Hoy, cuando los mexicanos nos vemos sumidos en una serie de absurdas batallas entre grupos políticos que buscan imponer su proyecto de nación y que rechazan el diálogo democrático, debemos volver la vista a la experiencia española.

¿Qué queremos realmente? ¿Un México que caiga en la violencia fratricida como la España de los treinta? ¿O una apertura democrática en la que participen todos los políticos para construir una nación de instituciones y prosperidad como lo es hoy España?

Nieto e hijo del exilio español, aprendí durante mi niñez a recordar el surgimiento de la segunda república, el 14 de julio de 1931, como un momento fundacional en un régimen que buscaba construir una mejor España. Pero hace mucho que debí aceptar que el radicalismo de algunos grupos dentro de la república tuvo su lógico corolario en la guerra civil y en la prolongada dictadura franquista. En la república faltó la tolerancia que permitió a la muerte de Franco edificar una democracia duradera y una gran prosperidad en España.

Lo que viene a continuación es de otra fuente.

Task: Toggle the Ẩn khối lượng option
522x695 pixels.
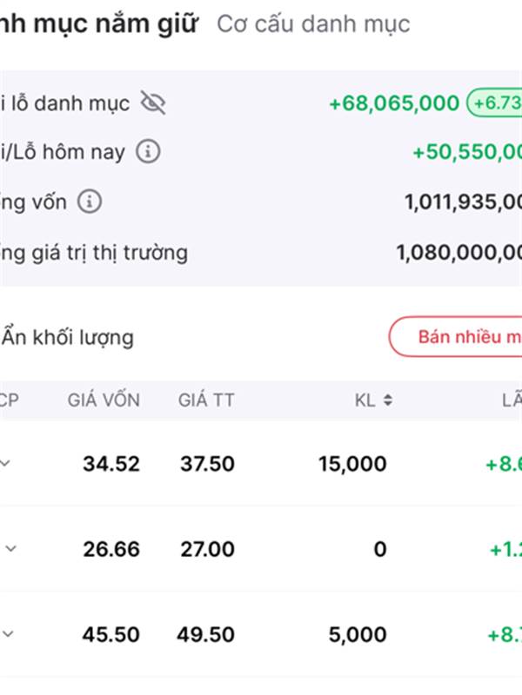Action: (67, 337)

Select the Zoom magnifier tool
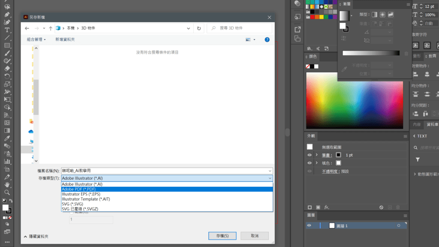(7, 193)
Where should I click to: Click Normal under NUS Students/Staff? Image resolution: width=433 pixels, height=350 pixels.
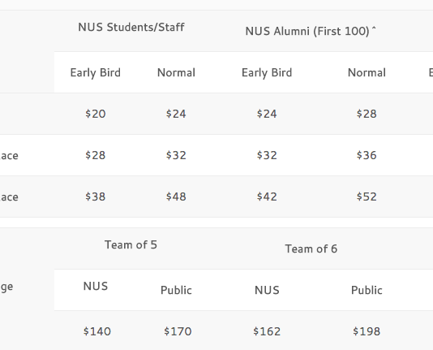pos(176,73)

¿Qué México queremos ahora? ¿Uno en el que los grupos políticos busquen imponer por la fuerza sus proyectos y se enfrenten unos a otros? ¿O uno en el que las instituciones de la democracia permitan resolver las diferencias a través de los votos en las urnas y en el Congreso?

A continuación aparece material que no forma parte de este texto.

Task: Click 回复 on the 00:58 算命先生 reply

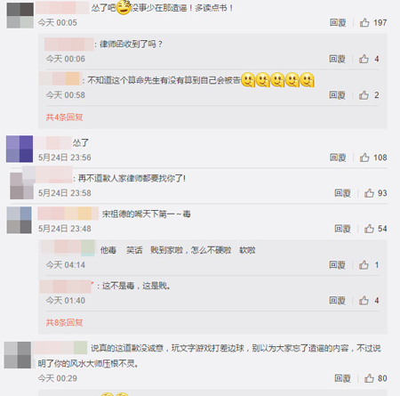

Tenemos en México, desafortunadamente, demasiados desplantes de intolerancia, como los que agobiaron a España en los años treinta. Son pocas las voces sensatas, dispuestas a ceder y resolver los problemas en las urnas, como las de aquella generación de políticos españoles que a la muerte de Franco permitieron construir una sola España y dejar atrás esas dos que antes desgarraban el corazón de los españoles.

OPINIÓN PÚBLICA

La opinión de los mexicanos sobre el presidente Felipe Calderón mejoró de manera significativa con su mensaje sobre la reforma energética, mientras que la toma de las tribunas de las cámaras del Congreso por el Frente Amplio Progresista hizo que empeorara la imagen de Andrés Manuel López Obrador. Esto es lo que nos señala, por lo menos, una encuesta telefónica de BGC, Ulises Beltrán y Asociados, dada a conocer este fin de semana. Es realista el senador Ricardo Monreal cuando dice que los partidos del FAP tendrán que pagar un costo político por la toma de las tribunas.